In questa scena i resistori (i colpi che resistono), il corpo di Ana soprattutto, sono ad alta impedenza, sono gomma che resiste all'elettricità vagolante fuori dall'alcova. Così l'immagine, l'immagine dell'amore, si fa solida attraverso la tensione che si instaura tra i corpi, si fa durata soda (Sorogoyen indugia sull'amplesso: non lo liquida come semplice snodo narrativo), prima di franare, di frangersi sotto le scosse della vita, del caos elettrico al di là delle finestre. Del resto la legge di Ohm recita: la resistenza (R) è il risultato della tensione (V) fratta la corrente (I), e nei Dieci capodanni di Sorogoyen si consustanzia agli interni, si solidifica in immagini «interne» – appartamenti angusti: letti, divani –, dov'è possibile ripararsi dal divenire impensabile, scorazzante sulla crosta terrestre, tra cui anche il virus del Covid-19.

Una volta fuori dai nidi, la vita incalza, insidia gli amanti (non più saturati, suturati dalla tensione erotica): li rende fragili, in preda alla malinconia, al tedio più cupo, sottoposti all'elettricità sbalestrante, trabalzante dell'atmosfera, al fervore del tempo, che corrode gli animi, le psicologie; in balia della separazione; nella malia di un sibilante senso di solitudine. La serie segue questa anatomia sentimentale: l'ondivago, sismico esprimersi (scomporsi, ricomporsi, mutarsi, smisurarsi) di un amore, mentre la mente va ad alcuni modelli del cinema recente, tra cui Prima dell'alba di Linklater; i film di Valerio Mieli, Dieci inverni e Ricordi? e quel film bellissimo, dimenticato, che è Un amore di Gianluca Maria Tavarelli, intriso fino all'ultima fibra, delle musiche trascendenti, trasparenti di Ezio Bosso, come nello strazio del piano-sequenza in cui Sara e Marco si ritrovano su una spiaggia invernale mentre lei dice «in fondo che senso ha vivere se non si è in due?», e risuona Tango Triste (A Muchy).
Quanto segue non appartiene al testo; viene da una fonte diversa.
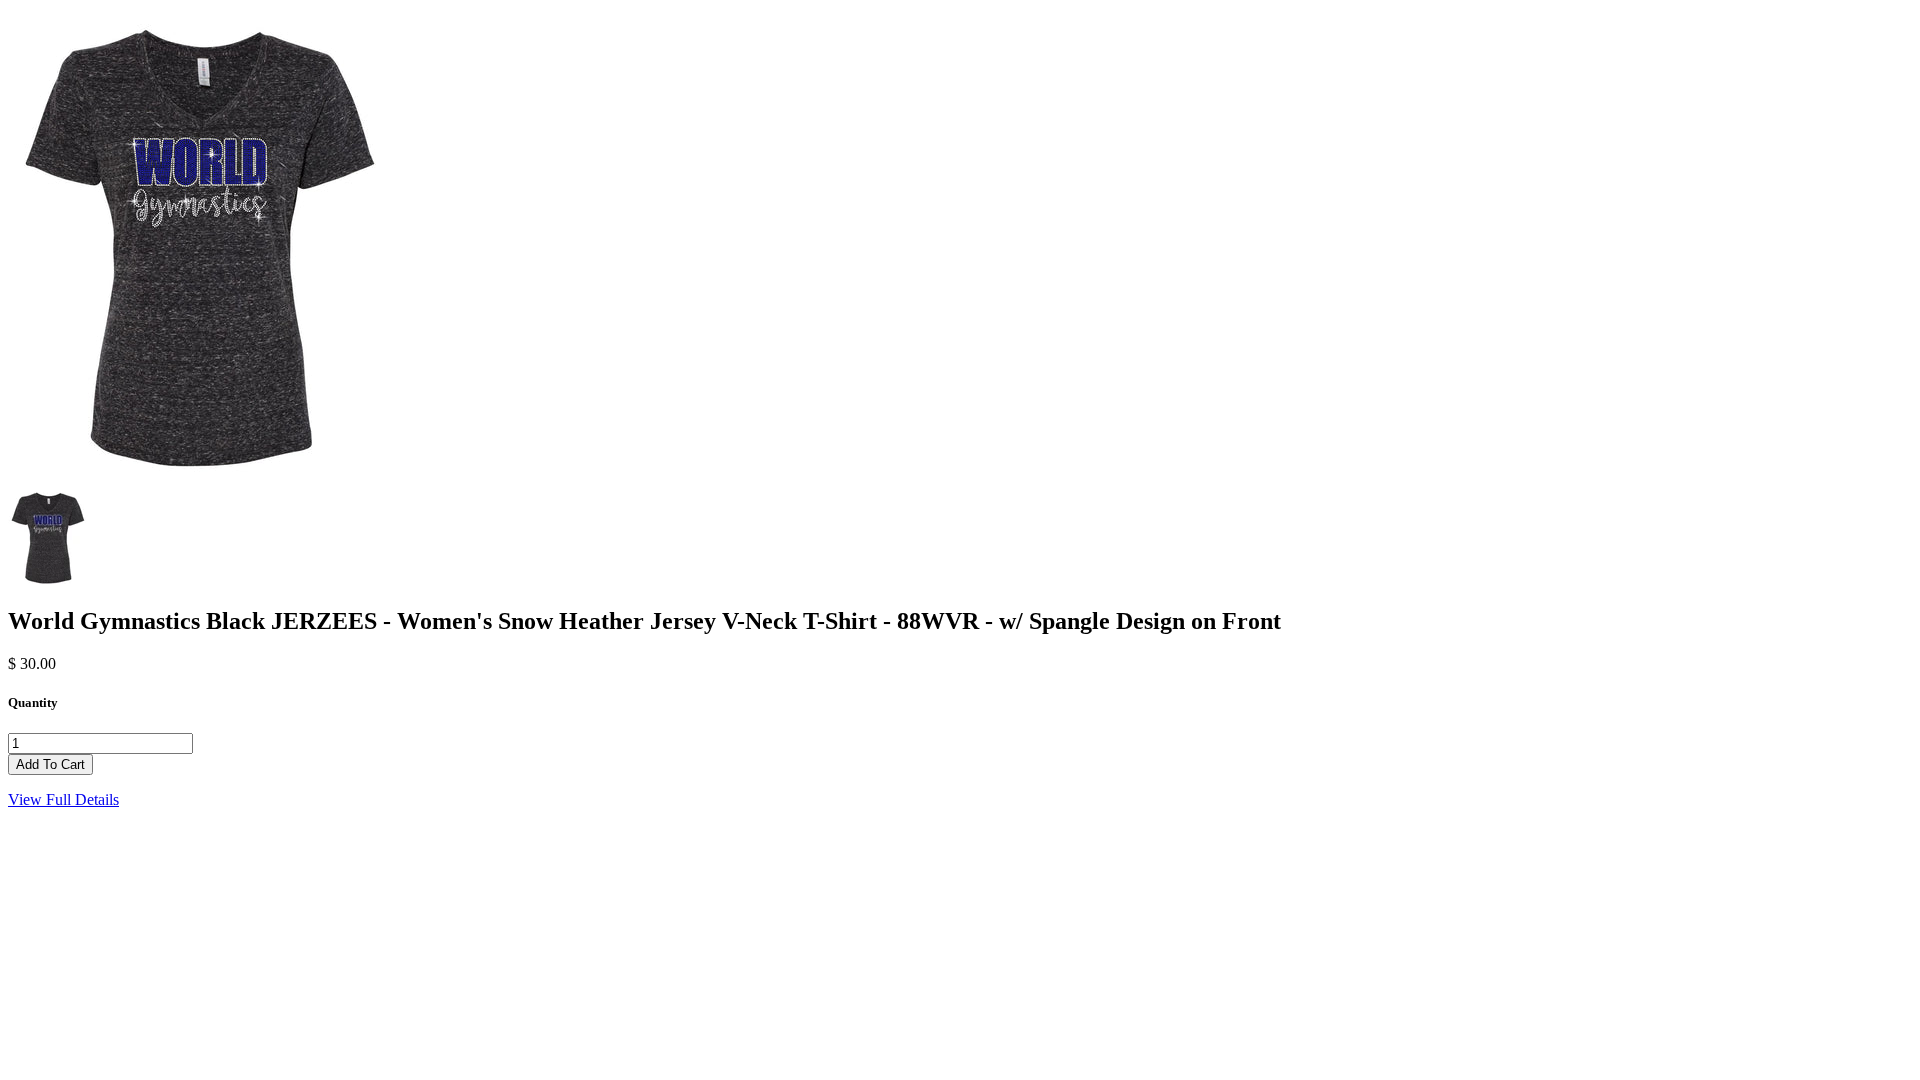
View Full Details (63, 799)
È una storia d'amore colta in dieci, diversi, consecutivi capodanni quella di Sorogoyen e dei suoi coautori, dal 2014 al 2024, variando i registri e le musiche, tratte dal repertorio della musica leggera spagnola, tra cui uno dei brani più belli di Nacho Vegas, La noche más larga del año. Ed ecco allora, in un contrappunto di esistenze e resistente, assenze e ritorni, stanze in penombra e l'aria aperta delle città frenetiche, episodi carnei, all'insegna dell'amplesso protratto, arrivando fino all'unico, stupefacente piano-sequenza dell'ultima puntata (vero e proprio, uggioso, livido capolavoro cinematografico), passando per dialoghi serrati, ultradensi (à la Kechiche); allucinazioni, deliqui da techno berlinese in cui compare un barista diafano, esangue, intima coscienza di un'Ana stanca, disamorata; a variazioni sul tema del road-movie, nel mezzo della contenzione per il covid: un viaggio in auto verso il mare, come fosse un viaggio verso l'ignoto, oltre i confini regionali, dentro orizzonti d'asfalto, svanenti campi di viole a fianco, verso l'anno, l'amore, che verrà, se ne andrà.

Una prima versione di questo articolo è uscito sul Manifesto del 5 marzo 2025.